Stało się to, o czym wszyscy wiedzieli i mówili od dawna – Kylian Mbappé już oficjalnie jest zawodnikiem Realu Madryt. Przyszedł na zasadzie wolnego transferu, bo skończył mu się kontrakt z Paris Saint-Germain. Najdłuższa saga transferowa w historii futbolu dobiegła końca. Ten serial miał 7 sezonów, ale po 7 latach wreszcie się zakończył, do tego w jedyny logiczny sposób. Całą historię tej telenoweli opisałem dwa lata temu w artykule Kylian Mbappe NIE dla Realu Madryt, zainteresowanych odsyłam do lektury. Teraz przypomnę tylko w skrócie, że Mbappe już jako 14-latek odwiedził Real, poznał swoich idoli Cristiano i Zidane’a. Potem w 2018 roku Real Madryt chciał go wykupić z Monaco za rekordowe wówczas 180 milionów €, ale szanse na regularną grę przy tercecie BBC były znikome, więc rodzice namówili syna, by został we Francji i przeszedł do PSG, klubu wizytówki miasta, z którego pochodzi. W Paryżu grał 7 lat. W 2021 roku Real zaproponował 180, potem 200 milionów € za gracza z rocznym kontraktem, ale katarscy szefowie nawet nie raczyli odpowiedzieć na te ofertę, uznali ją za zniewagę. Nie szkodzi, dzisiaj oddali go za darmo.

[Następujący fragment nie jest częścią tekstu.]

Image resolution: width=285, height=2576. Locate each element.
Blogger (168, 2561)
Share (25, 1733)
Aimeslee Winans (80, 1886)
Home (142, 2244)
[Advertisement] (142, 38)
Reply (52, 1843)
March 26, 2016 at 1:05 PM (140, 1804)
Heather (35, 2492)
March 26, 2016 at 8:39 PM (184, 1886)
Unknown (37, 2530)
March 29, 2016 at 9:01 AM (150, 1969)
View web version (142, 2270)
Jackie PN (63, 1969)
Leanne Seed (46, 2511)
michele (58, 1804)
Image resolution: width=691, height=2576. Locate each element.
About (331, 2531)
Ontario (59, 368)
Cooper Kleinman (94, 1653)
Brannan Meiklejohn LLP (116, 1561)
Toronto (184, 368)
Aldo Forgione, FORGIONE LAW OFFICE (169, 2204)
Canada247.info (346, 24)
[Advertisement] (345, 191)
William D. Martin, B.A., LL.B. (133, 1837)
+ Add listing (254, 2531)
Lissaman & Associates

Jeszcze dwa lata temu Mbappé mógł przejść do Madrytu jako wolny zawodnik, ale uległ presji rodziny, prezesa PSG, nawet samego prezydenta Francji i pozostał na kolejne dwa lata. Nie bez znaczenia był bajeczny kontrakt, najwyższy w futbolu, bo Katarczycy zaoferowali mu 636 milionów € za trzy lata gry. Teraz, by przejść do Realu, Kylian zrezygnował z ponad połowy tych pieniędzy. Bo chciał spełnić marzenie, które tak długo odkładał. Bo zrozumiał, że w ogórkowej lidze nie rozwinie się jako piłkarz, nie będzie nigdy na szczycie. To może osiągnąć w Madrycie, klubie marzeń z dzieciństwa.
Real Madryt i Kylian Mbappé są dla siebie stworzeni. Najsłynniejszy, najbardziej znany i najlepiej zarządzany klub świata i najbardziej medialny piłkarz, który jako nastolatek został mistrzem świata, który ustrzelił hat-trick w finale mundialu, który bije wiele rekordów i który dusi się w słabiutkiej lidze z rodzimego kraju. Teraz ma szanse zabłysnąć u boku innych wielkich graczy, którzy i bez niego sięgnęli po Puchar Ligi Mistrzów. Z Mbappé u boku mogą być jeszcze lepsi. Kylian, witamy.